[Text and item location entries]
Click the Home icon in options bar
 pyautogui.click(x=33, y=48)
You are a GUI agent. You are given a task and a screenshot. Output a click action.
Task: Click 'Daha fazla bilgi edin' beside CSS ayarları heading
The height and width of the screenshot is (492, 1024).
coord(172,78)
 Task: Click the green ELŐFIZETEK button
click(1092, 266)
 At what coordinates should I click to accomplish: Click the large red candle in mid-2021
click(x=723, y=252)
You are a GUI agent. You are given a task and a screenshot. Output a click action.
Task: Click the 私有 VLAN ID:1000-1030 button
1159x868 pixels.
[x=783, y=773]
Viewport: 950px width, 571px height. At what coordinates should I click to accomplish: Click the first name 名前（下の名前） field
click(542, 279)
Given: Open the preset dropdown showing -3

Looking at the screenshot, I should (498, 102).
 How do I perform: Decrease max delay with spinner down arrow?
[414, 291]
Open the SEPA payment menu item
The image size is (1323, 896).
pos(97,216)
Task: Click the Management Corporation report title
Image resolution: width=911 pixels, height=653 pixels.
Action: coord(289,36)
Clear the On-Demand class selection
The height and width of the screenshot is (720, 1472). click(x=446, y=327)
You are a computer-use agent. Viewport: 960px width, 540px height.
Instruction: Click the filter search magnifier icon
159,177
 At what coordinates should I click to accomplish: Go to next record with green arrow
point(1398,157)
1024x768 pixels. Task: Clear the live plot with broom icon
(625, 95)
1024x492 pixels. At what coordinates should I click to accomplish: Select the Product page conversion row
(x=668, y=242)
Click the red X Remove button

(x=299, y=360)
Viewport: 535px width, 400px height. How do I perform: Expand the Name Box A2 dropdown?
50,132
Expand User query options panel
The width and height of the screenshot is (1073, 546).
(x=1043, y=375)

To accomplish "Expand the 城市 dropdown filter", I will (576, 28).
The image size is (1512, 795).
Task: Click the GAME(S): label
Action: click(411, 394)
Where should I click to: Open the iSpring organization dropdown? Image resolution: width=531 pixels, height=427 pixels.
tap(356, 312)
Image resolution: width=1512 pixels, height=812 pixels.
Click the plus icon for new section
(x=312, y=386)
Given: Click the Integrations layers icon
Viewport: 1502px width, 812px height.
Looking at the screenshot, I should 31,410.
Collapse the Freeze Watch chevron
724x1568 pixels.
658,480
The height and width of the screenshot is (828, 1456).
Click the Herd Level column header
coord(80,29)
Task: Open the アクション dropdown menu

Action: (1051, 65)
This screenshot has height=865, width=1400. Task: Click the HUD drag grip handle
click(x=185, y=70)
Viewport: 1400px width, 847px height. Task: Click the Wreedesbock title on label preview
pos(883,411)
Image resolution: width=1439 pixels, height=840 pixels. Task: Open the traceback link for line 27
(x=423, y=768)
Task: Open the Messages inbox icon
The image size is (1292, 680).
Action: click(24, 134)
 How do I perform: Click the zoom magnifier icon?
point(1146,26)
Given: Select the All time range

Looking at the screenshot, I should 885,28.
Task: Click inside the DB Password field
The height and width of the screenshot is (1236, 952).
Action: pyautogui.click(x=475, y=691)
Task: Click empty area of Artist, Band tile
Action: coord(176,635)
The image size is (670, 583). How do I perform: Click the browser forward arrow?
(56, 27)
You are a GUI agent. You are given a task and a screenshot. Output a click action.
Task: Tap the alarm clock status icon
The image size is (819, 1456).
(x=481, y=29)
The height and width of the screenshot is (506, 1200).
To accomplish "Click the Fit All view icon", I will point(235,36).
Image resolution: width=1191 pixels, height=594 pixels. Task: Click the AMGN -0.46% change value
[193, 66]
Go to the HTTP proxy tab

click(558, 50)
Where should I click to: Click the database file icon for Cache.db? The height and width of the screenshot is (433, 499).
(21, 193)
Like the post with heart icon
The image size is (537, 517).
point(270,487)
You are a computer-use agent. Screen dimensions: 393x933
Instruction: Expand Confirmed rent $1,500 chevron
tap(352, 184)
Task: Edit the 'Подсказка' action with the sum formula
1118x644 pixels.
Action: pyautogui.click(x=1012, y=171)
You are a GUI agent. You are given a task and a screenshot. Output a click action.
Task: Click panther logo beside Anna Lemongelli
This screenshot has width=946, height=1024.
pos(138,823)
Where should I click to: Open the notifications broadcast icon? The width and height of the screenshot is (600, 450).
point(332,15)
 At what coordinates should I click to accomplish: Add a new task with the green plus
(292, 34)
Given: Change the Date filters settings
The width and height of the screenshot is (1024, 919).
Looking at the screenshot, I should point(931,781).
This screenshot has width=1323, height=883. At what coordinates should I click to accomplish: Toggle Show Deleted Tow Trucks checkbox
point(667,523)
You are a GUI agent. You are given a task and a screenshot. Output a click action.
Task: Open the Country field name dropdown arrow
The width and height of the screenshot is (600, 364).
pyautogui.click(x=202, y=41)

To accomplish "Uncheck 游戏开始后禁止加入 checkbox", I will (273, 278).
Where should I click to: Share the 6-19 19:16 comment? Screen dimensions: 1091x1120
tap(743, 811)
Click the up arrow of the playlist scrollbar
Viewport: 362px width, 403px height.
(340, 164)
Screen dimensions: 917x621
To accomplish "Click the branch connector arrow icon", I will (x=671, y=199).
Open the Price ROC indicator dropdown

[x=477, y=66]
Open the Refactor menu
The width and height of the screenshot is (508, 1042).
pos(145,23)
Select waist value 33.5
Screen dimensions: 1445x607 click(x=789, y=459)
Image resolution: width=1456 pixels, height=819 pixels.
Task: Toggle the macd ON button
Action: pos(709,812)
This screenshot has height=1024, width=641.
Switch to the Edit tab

Short task — Write out all of the data above line for line, changing nothing.

Full output —
Click the Home icon in options bar
 pyautogui.click(x=33, y=48)
You are a GUI agent. You are given a task and a screenshot. Output a click action.
Task: Click 'Daha fazla bilgi edin' beside CSS ayarları heading
The height and width of the screenshot is (492, 1024).
coord(172,78)
 Task: Click the green ELŐFIZETEK button
click(1092, 266)
 At what coordinates should I click to accomplish: Click the large red candle in mid-2021
click(x=723, y=252)
You are a GUI agent. You are given a task and a screenshot. Output a click action.
Task: Click the 私有 VLAN ID:1000-1030 button
1159x868 pixels.
[x=783, y=773]
Viewport: 950px width, 571px height. At what coordinates should I click to accomplish: Click the first name 名前（下の名前） field
click(542, 279)
Given: Open the preset dropdown showing -3

Looking at the screenshot, I should (498, 102).
 How do I perform: Decrease max delay with spinner down arrow?
[414, 291]
Open the SEPA payment menu item
The image size is (1323, 896).
pos(97,216)
Task: Click the Management Corporation report title
Image resolution: width=911 pixels, height=653 pixels.
Action: coord(289,36)
Clear the On-Demand class selection
The height and width of the screenshot is (720, 1472). click(x=446, y=327)
You are a computer-use agent. Viewport: 960px width, 540px height.
Instruction: Click the filter search magnifier icon
159,177
 At what coordinates should I click to accomplish: Go to next record with green arrow
point(1398,157)
1024x768 pixels. Task: Clear the live plot with broom icon
(625, 95)
1024x492 pixels. At what coordinates should I click to accomplish: Select the Product page conversion row
(x=668, y=242)
Click the red X Remove button

(x=299, y=360)
Viewport: 535px width, 400px height. How do I perform: Expand the Name Box A2 dropdown?
50,132
Expand User query options panel
The width and height of the screenshot is (1073, 546).
(x=1043, y=375)

To accomplish "Expand the 城市 dropdown filter", I will (576, 28).
The image size is (1512, 795).
Task: Click the GAME(S): label
Action: click(411, 394)
Where should I click to: Open the iSpring organization dropdown? Image resolution: width=531 pixels, height=427 pixels.
tap(356, 312)
Image resolution: width=1512 pixels, height=812 pixels.
Click the plus icon for new section
(x=312, y=386)
Given: Click the Integrations layers icon
Viewport: 1502px width, 812px height.
Looking at the screenshot, I should 31,410.
Collapse the Freeze Watch chevron
724x1568 pixels.
658,480
The height and width of the screenshot is (828, 1456).
Click the Herd Level column header
coord(80,29)
Task: Open the アクション dropdown menu

Action: (1051, 65)
This screenshot has height=865, width=1400. Task: Click the HUD drag grip handle
click(x=185, y=70)
Viewport: 1400px width, 847px height. Task: Click the Wreedesbock title on label preview
pos(883,411)
Image resolution: width=1439 pixels, height=840 pixels. Task: Open the traceback link for line 27
(x=423, y=768)
Task: Open the Messages inbox icon
The image size is (1292, 680).
Action: click(24, 134)
 How do I perform: Click the zoom magnifier icon?
point(1146,26)
Given: Select the All time range

Looking at the screenshot, I should 885,28.
Task: Click inside the DB Password field
The height and width of the screenshot is (1236, 952).
Action: pyautogui.click(x=475, y=691)
Task: Click empty area of Artist, Band tile
Action: coord(176,635)
The image size is (670, 583). How do I perform: Click the browser forward arrow?
(56, 27)
You are a GUI agent. You are given a task and a screenshot. Output a click action.
Task: Tap the alarm clock status icon
The image size is (819, 1456).
(x=481, y=29)
The height and width of the screenshot is (506, 1200).
To accomplish "Click the Fit All view icon", I will point(235,36).
Image resolution: width=1191 pixels, height=594 pixels. Task: Click the AMGN -0.46% change value
[193, 66]
Go to the HTTP proxy tab

click(558, 50)
Where should I click to: Click the database file icon for Cache.db? The height and width of the screenshot is (433, 499).
(21, 193)
Like the post with heart icon
The image size is (537, 517).
point(270,487)
You are a computer-use agent. Screen dimensions: 393x933
Instruction: Expand Confirmed rent $1,500 chevron
tap(352, 184)
Task: Edit the 'Подсказка' action with the sum formula
1118x644 pixels.
Action: pyautogui.click(x=1012, y=171)
You are a GUI agent. You are given a task and a screenshot. Output a click action.
Task: Click panther logo beside Anna Lemongelli
This screenshot has width=946, height=1024.
pos(138,823)
Where should I click to: Open the notifications broadcast icon? The width and height of the screenshot is (600, 450).
point(332,15)
 At what coordinates should I click to accomplish: Add a new task with the green plus
(292, 34)
Given: Change the Date filters settings
The width and height of the screenshot is (1024, 919).
Looking at the screenshot, I should point(931,781).
This screenshot has width=1323, height=883. At what coordinates should I click to accomplish: Toggle Show Deleted Tow Trucks checkbox
point(667,523)
You are a GUI agent. You are given a task and a screenshot. Output a click action.
Task: Open the Country field name dropdown arrow
The width and height of the screenshot is (600, 364).
pyautogui.click(x=202, y=41)

To accomplish "Uncheck 游戏开始后禁止加入 checkbox", I will (273, 278).
Where should I click to: Share the 6-19 19:16 comment? Screen dimensions: 1091x1120
tap(743, 811)
Click the up arrow of the playlist scrollbar
Viewport: 362px width, 403px height.
(340, 164)
Screen dimensions: 917x621
To accomplish "Click the branch connector arrow icon", I will (x=671, y=199).
Open the Price ROC indicator dropdown

[x=477, y=66]
Open the Refactor menu
The width and height of the screenshot is (508, 1042).
pos(145,23)
Select waist value 33.5
Screen dimensions: 1445x607 click(x=789, y=459)
Image resolution: width=1456 pixels, height=819 pixels.
Task: Toggle the macd ON button
Action: pos(709,812)
This screenshot has height=1024, width=641.
Switch to the Edit tab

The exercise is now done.